🎯 Objetivo: preservar la seguridad del paciente mediante una actuación precoz, estructurada y reversible ante infecciones intercurrentes o eventos inmunológicos graves, evitando complicaciones sistémicas y pérdida de eficacia del tratamiento biológico.
🔹 Infecciones leves: infecciones respiratorias altas, cistitis, herpes simple localizado, impétigo o foliculitis.
→ Suelen resolverse con tratamiento convencional y no requieren suspensión prolongada.
🔹 Infecciones moderadas o graves: neumonía, celulitis, herpes zóster diseminado, abscesos, fiebre persistente > 38 °C.
→ Requieren suspensión temporal del biológico e instauración de tratamiento antimicrobiano dirigido.
🔹 Reactivaciones virales o infecciones oportunistas: VHB, VHC, tuberculosis, Listeria, Pneumocystis, histoplasmosis.
→ Precisan derivación a Medicina Interna o Enfermedades Infecciosas para valoración integral y tratamiento específico antes de la reintroducción del inmunomodulador.
→ Suspender temporalmente el biológico o inmunosupresor en cuanto se confirme infección significativa o fiebre no filiada.
→ Realizar evaluación clínica completa: foco probable, temperatura, signos vitales.
→ Solicitar hemograma, PCR, procalcitonina, urocultivo y Rx de tórax (si síntomas respiratorios).
→ Iniciar tratamiento antimicrobiano empírico según localización y gravedad.
→ Una vez resuelta la infección, reanudar el biológico cuando el paciente esté afebril ≥ 48 h, con PCR normalizada y recuperación clínica completa.
→ Hepatitis B:
Si HBsAg positivo o anti-HBc positivo, iniciar profilaxis antiviral (entecavir o tenofovir) antes del biológico.
Mantenerla durante el tratamiento y 6–12 meses tras la suspensión.
Reintroducir biológico solo tras normalización de transaminasas y carga viral indetectable.
→ Hepatitis C:
Evitar inicio de biológicos hasta completar tratamiento antiviral directo (DAA) y confirmar negativización del ARN-VHC.
→ Herpes zóster:
Suspender el biológico y tratar con aciclovir/valaciclovir sistémico.
Reintroducir 2–4 semanas tras resolución completa.
Valorar vacunación Shingrix® (no viva) antes de reinicio si ≥ 50 años o inmunosupresión crónica.
→ COVID-19:
Suspender temporalmente la inmunoterapia hasta resolución completa.
Evitar reintroducción antes de 14 días sin fiebre ni síntomas.
→ Si IGRA positivo o historia previa de TB latente, derivar a Medicina Interna o Neumología.
→ Iniciar profilaxis con isoniazida ± rifampicina al menos 4 semanas antes del biológico.
→ En TB activa, suspender inmunomodulación hasta completar tratamiento antituberculoso inicial (mínimo 2 meses).
→ Reintroducir el biológico solo con autorización de Medicina Interna y evidencia de curación o control.
→ Ejemplos: lupus inducido, colitis, uveítis, sarcoidosis cutánea, reacciones tipo vasculitis.
→ Suspender el biológico sospechoso y derivar al servicio correspondiente (Reumatología, Digestivo, Oftalmología).
→ Considerar cambio de clase terapéutica (p. ej., anti-TNF → anti-IL17/23).
→ Documentar el evento en la historia clínica y notificar a farmacovigilancia hospitalaria.
✅ Solo tras resolución completa de la infección o evento inmunológico.
✅ Confirmar ausencia de fiebre, PCR normalizada y cultivos negativos.
✅ Reiniciar con la misma dosis y frecuencia si la tolerancia previa fue buena.
✅ Si hubo toxicidad grave o reactivación viral, considerar cambio de clase o pauta más espaciada.

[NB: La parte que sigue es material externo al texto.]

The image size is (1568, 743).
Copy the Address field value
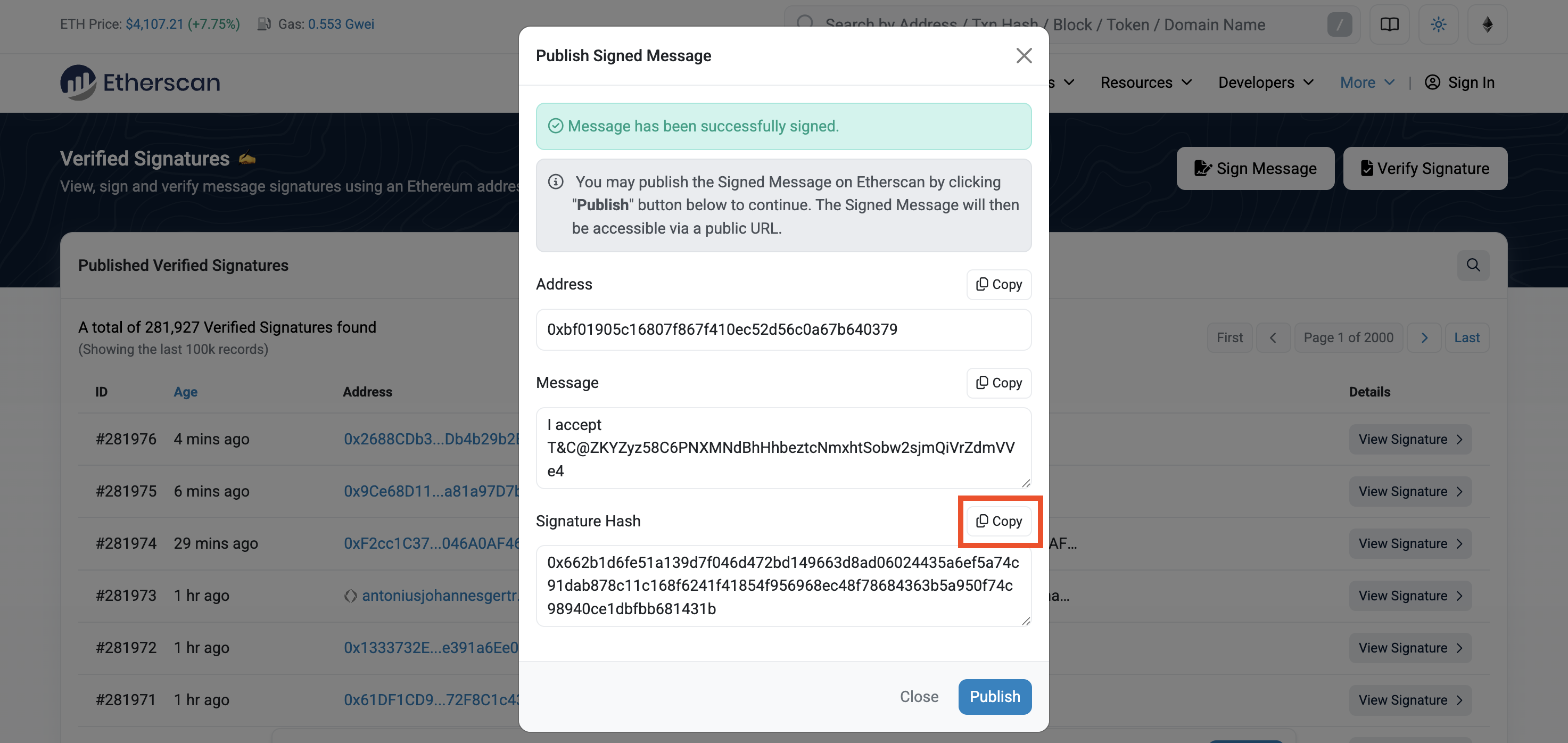click(998, 284)
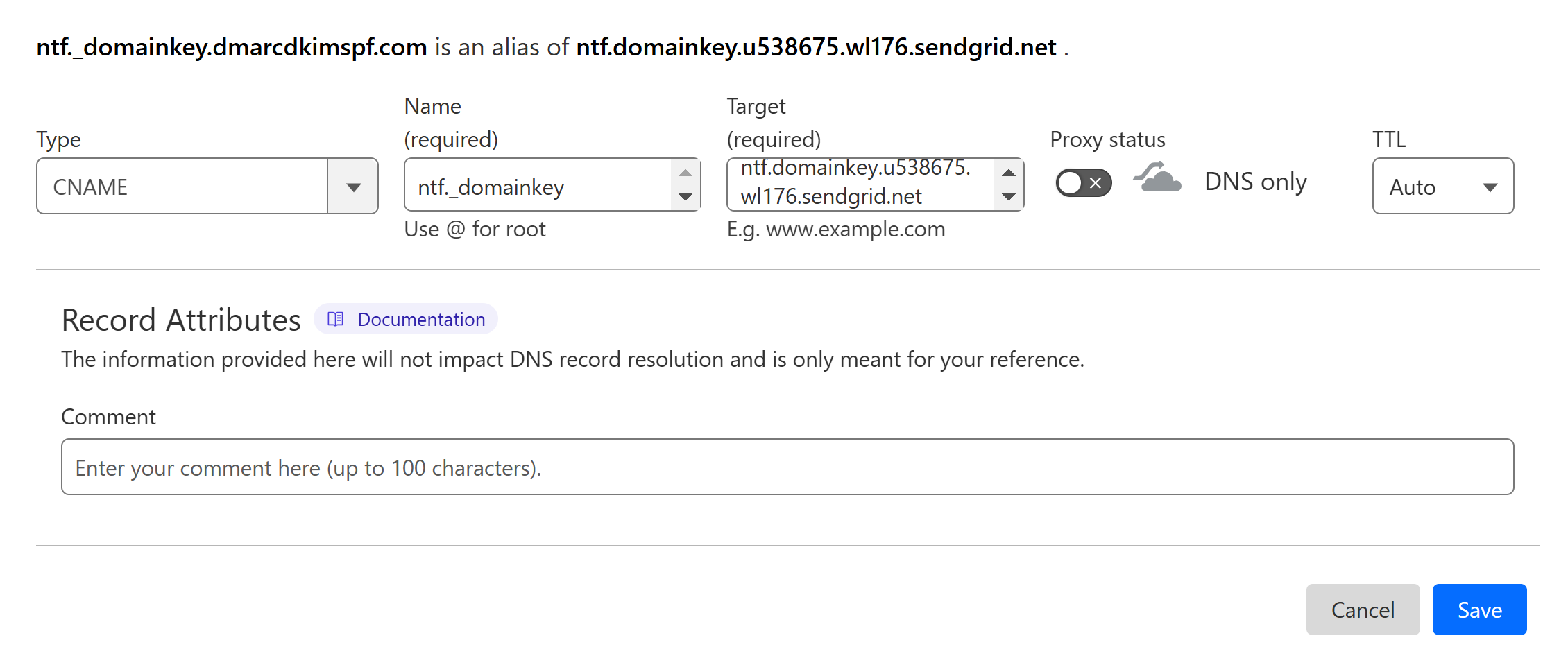The height and width of the screenshot is (647, 1568).
Task: Click the Target field down arrow
Action: [x=1009, y=197]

Suspender temporalmente el biológico ante cualquier infección clínicamente relevante.
Tratar la infección hasta resolución completa y comprobar normalización de parámetros.

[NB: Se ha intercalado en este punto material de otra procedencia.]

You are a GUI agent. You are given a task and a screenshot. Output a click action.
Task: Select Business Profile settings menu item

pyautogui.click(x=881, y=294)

Reintroducir tras recuperación, nunca durante la fase febril o con PCR elevada.
Derivar a Medicina Interna ante reactivación viral (HBV, HCV, VIH) o tuberculosis latente/activa.
Mantener registro detallado de cada episodio infeccioso y decisiones terapéuticas asociadas.
Resumen operativo:
Suspender temporalmente el biológico, tratar la infección, y reintroducir tras resolución clínica completa.
Derivar a Medicina Interna si existe reactivación viral o tuberculosis latente.